I've tried both, and I'm still not sure. Claude Code steers more towards a hands-off, vibe coding approach, which I often regret later. With Copilot I'm more involved, which feels less 'magical' and takes me more time, but generally does not end in misery.
I'm more curious how Gemini 3 flash lite performs/is priced when it comes out. Because it may be that for most non coding tasks the distinction isn't between pro and flash but between flash and flash lite.
Token usage also needs to be factored in specifically when thinking is enabled, these newer models find more difficult problems easier and use less tokens to solve.
Thanks that was a great breakup of cost. I just assumed before that it was the same pricing. The pricing probably comes from the confidence and the buzz around Gemini 3.0 as one of the best performing models. But competetion is hot in the area and it's not too far where we get similar performing models for cheaper price.
The price increase sucks, but you really do get a whole lot more. They also had the "Flash Lite" series, 2.5 Flash Lite is 0.10/M, hopefully we see something like 3.0 Flash Lite for .20-.25.
Mostly at the time of release except for 1.5 Flash which got a price drop in Aug 2024.
Google has been discontinuing older models after several months of transition period so I would expect the same for the 2.5 models. But that process only starts when the release version of 3 models is out (pro and flash are in preview right now).

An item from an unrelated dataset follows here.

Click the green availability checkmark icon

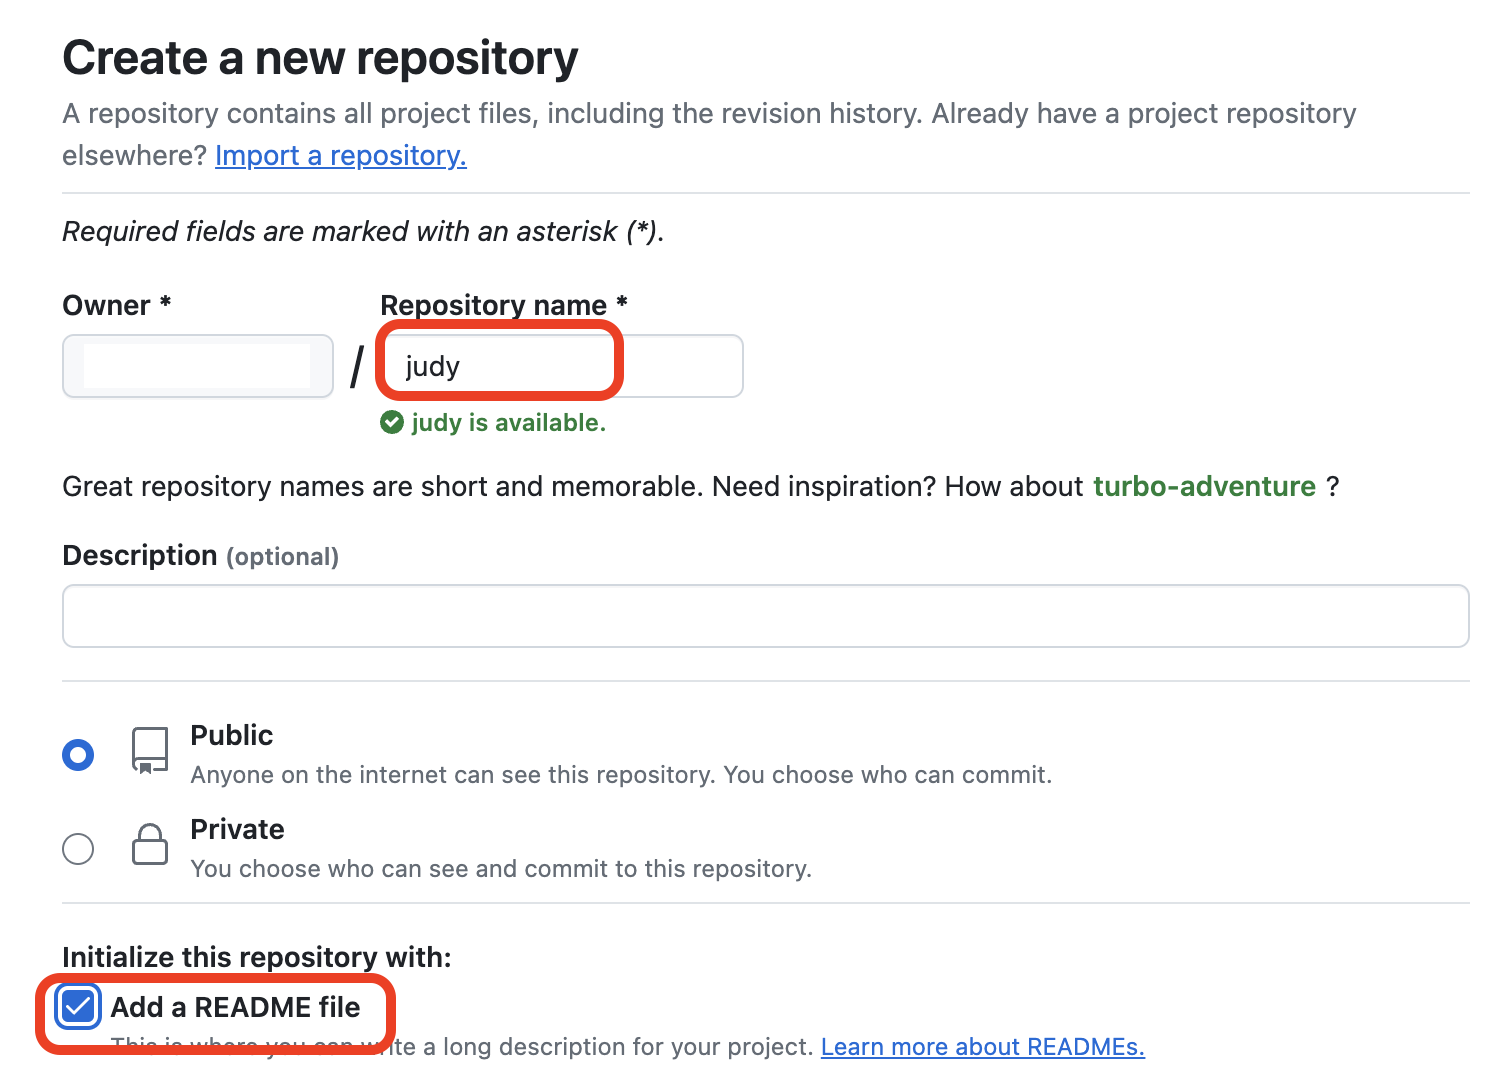(392, 423)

There are plenty. But it's not the comparison you want to be making. There is too much variability between the number of tokens used for a single response, especially once reasoning models became a thing. And it gets even worse when you put the models into a variable length output loop.
You really need to look at the cost per task. artificialanalysis.ai has a good composite score, measures the cost of running all the benchmarks, and has 2d a intelligence vs. cost graph.

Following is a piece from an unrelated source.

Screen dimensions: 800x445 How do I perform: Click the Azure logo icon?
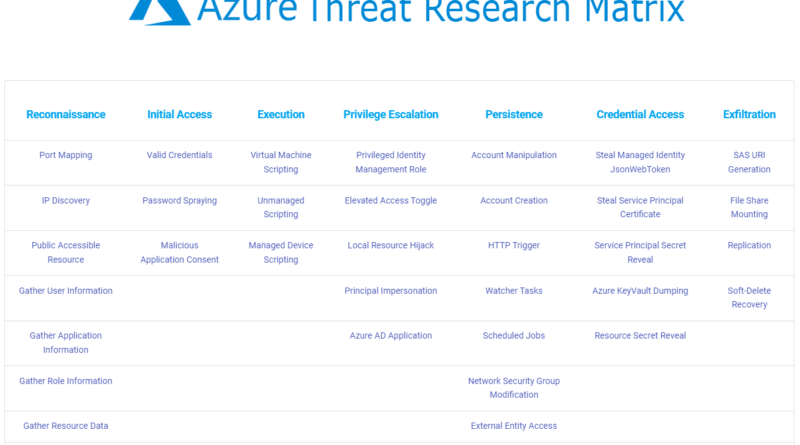pyautogui.click(x=160, y=12)
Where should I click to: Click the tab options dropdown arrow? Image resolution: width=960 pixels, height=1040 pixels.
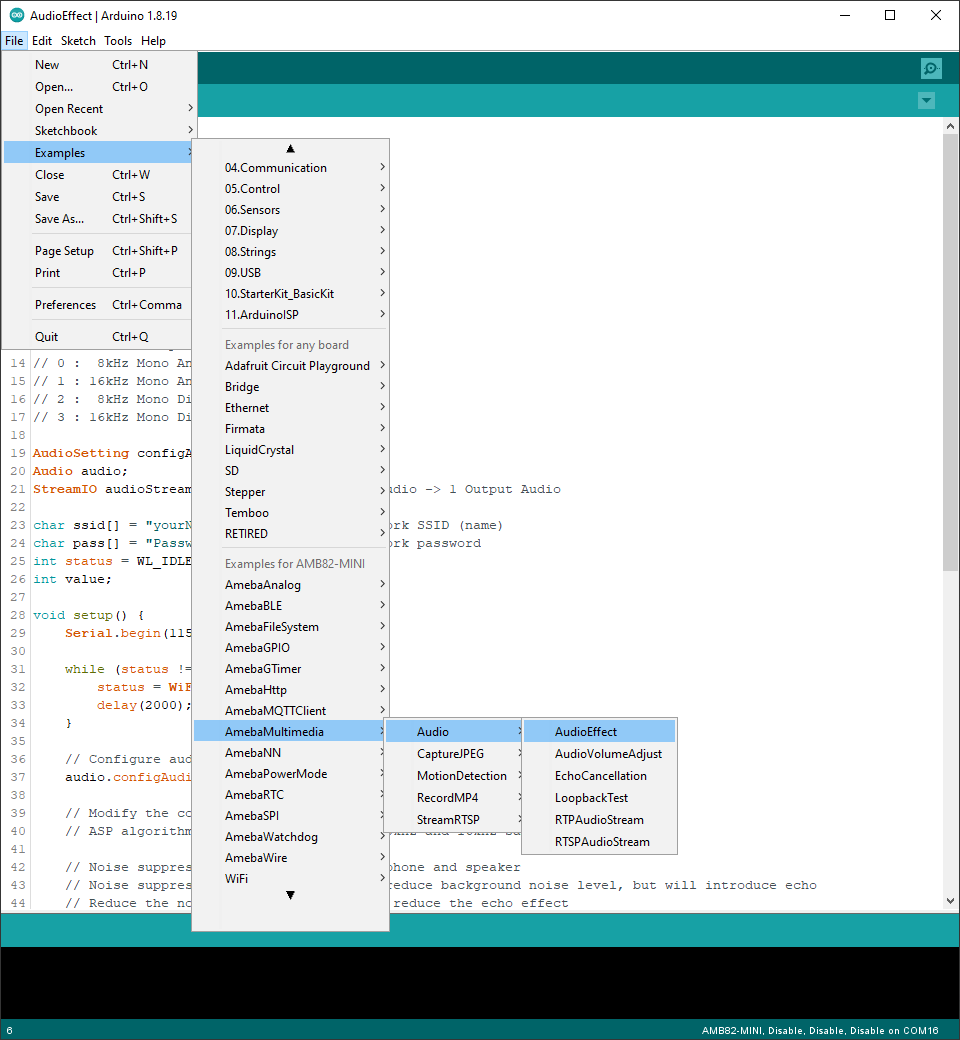[x=926, y=100]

Claude is just so good. Every time I try moving to ChatGPT or Gemini, they end up making concerning decisions. Trust is earned, and Claude has earned a lot of trust from me.

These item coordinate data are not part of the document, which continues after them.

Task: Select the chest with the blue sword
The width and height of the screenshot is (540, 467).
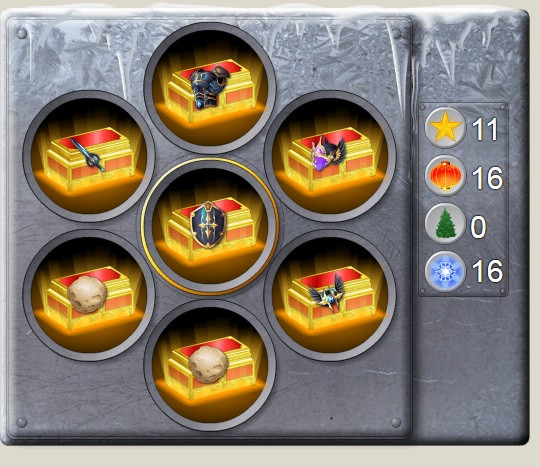Action: [89, 156]
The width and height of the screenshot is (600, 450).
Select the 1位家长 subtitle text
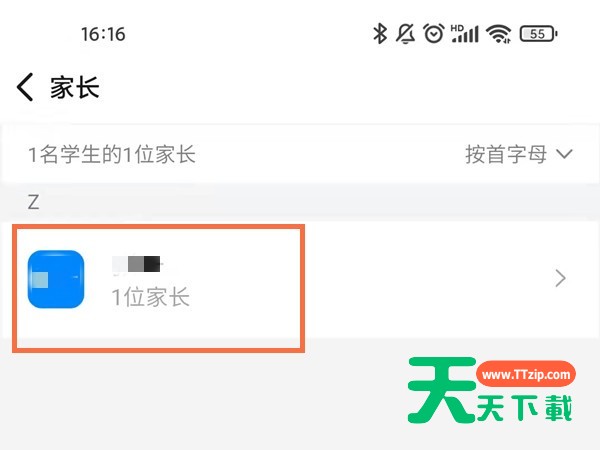tap(150, 297)
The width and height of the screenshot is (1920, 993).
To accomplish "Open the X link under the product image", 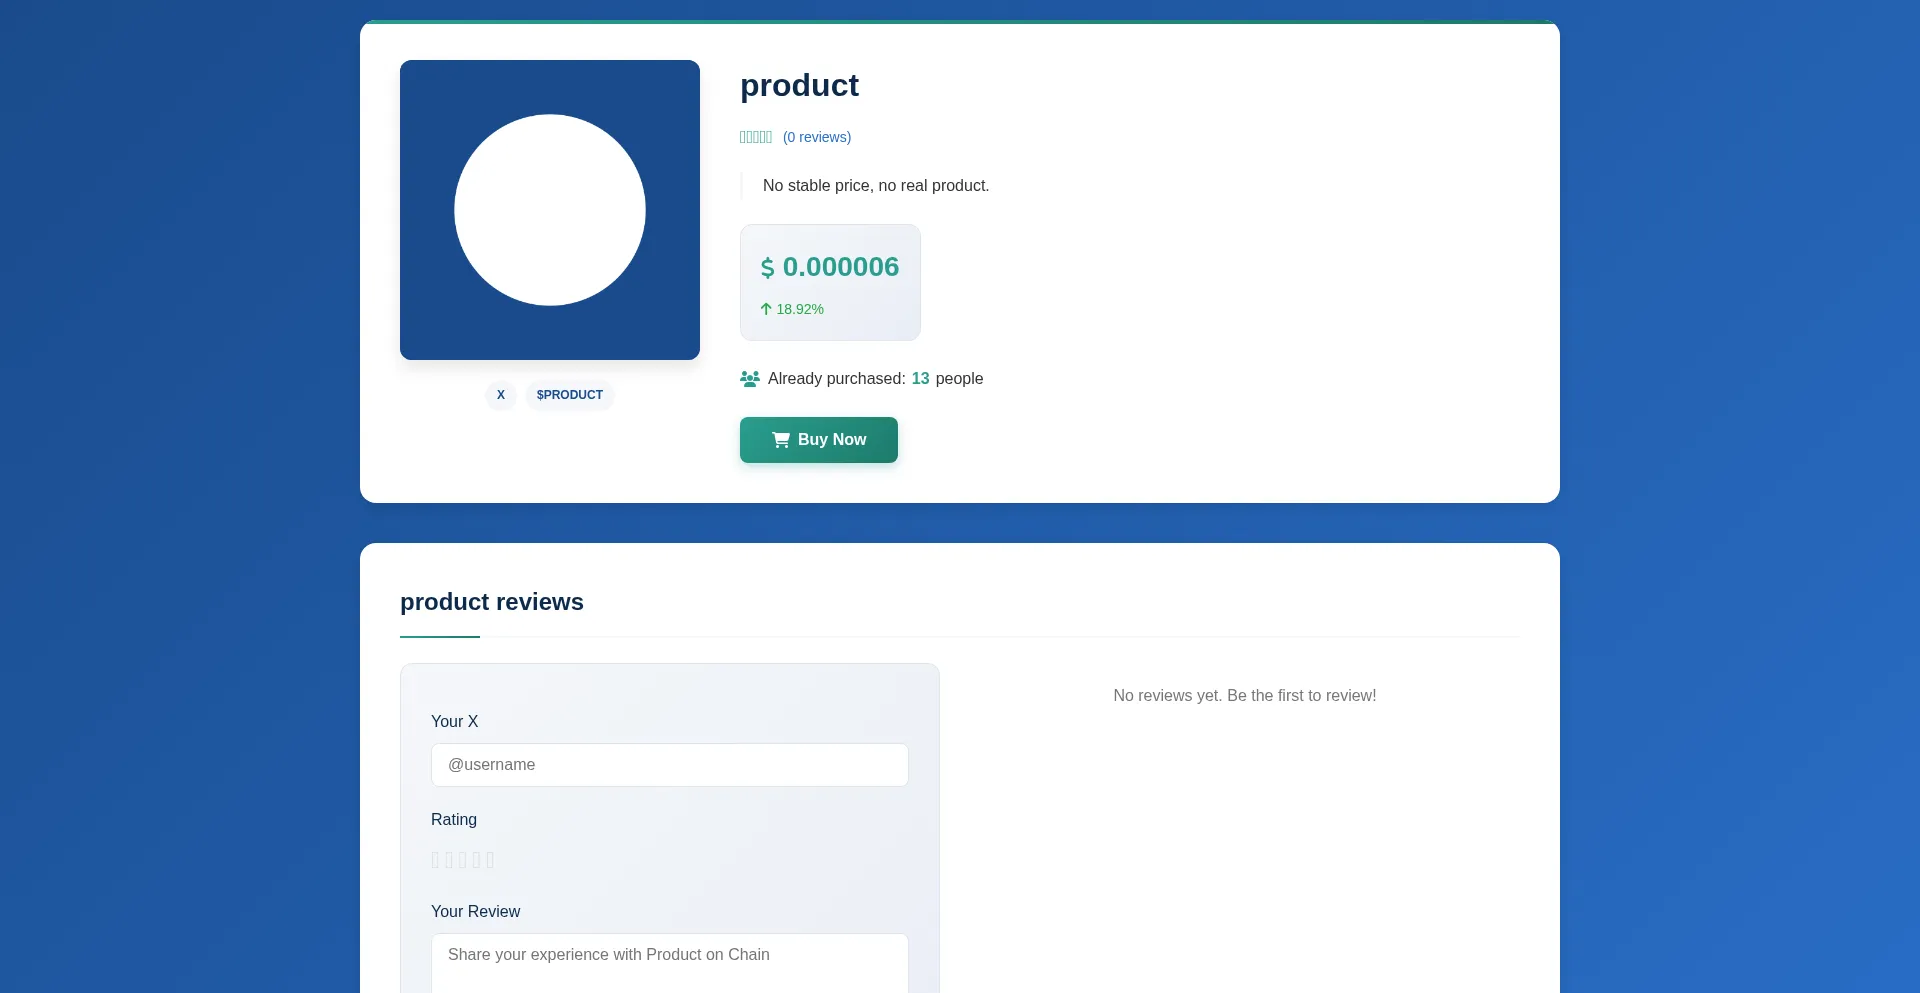I will tap(501, 395).
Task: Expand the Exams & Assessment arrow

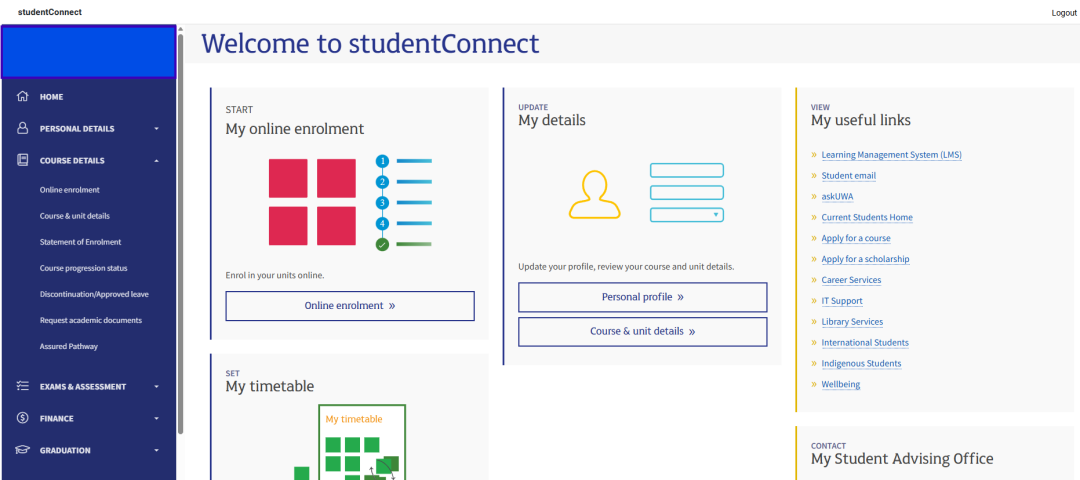Action: [157, 387]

Honestly Google models have this mix of smart/dumb that is scary. Like if the universe is turned into paperclips then it'll probably be Google model.
Well, it depends. Just recently I had Opus 4.1 spend 1.5 hours looking at 600+ sources while doing deep research, only to get back to me with a report consisting of a single sentence: "Full text as above - the comprehensive summary I wrote". Anthropic acknowledged that it was a problem on their side but refused to do anything to make it right, even though all I asked them to do was to adjust the counter so that this attempt doesn't count against their incredibly low limit.
Same here. They have been aggressively increasing prices with each iteration (maybe because they started so low). Still hope that is not the case this time. GPT 5.1 is priced pretty aggressively so maybe that is an incentive to keep the current gemini API prices.
The prompt caching change is awesome for any agent. Claude is far behind with increased costs for caching and manual caching checkpoints. Certainly depends on your application but prompt caching is also ignored in a lot of cost comparisons.
Though to be fair, thinking tokens are also ignored in a lot of cost comparisons and in my experience Claude generally uses fewer thinking tokens for the same intelligence
Since we have cursor people joining, let me bring up my constant problems around applying code changes. For background, I mostly work with "chat":
1. The apply button does not appear. This used to be mostly a problem with Gemini 2.5 Pro and GPT-5 but now sometimes happens with all models. Very annoying because I have to apply manually
2. Cursor doesn't recognize which file to apply changes to and just uses the currently open file. Also very annoying and impossible to change the file to which I want to apply changes after they were applied to one file.
For both of these scenarios, it seems to happen when the context limit is getting full and the context is summarized. I've found it usually works to respond with the right file, i.e. "great, let's apply those changes in @path/to/file", but it may also be a good time to return to an earlier conversation point by editing one of your previous messages. You might edit the message that got you the response with changes not linked to a specific file, including the file path in that prompt will usually get you back on track.
Voyage models are great in my experience and I am planing to test 3.5. Almost more interested in 3.5-lite though. Great price.
My concern: voyage api has been unreliable. They were bought by mango db, which makes me a little uneasy.
Gemini embeddings look like a great model but it’s in preview and there haven’t been any updates for a while (including at io). Also not sure how committed Google is to embeddings models.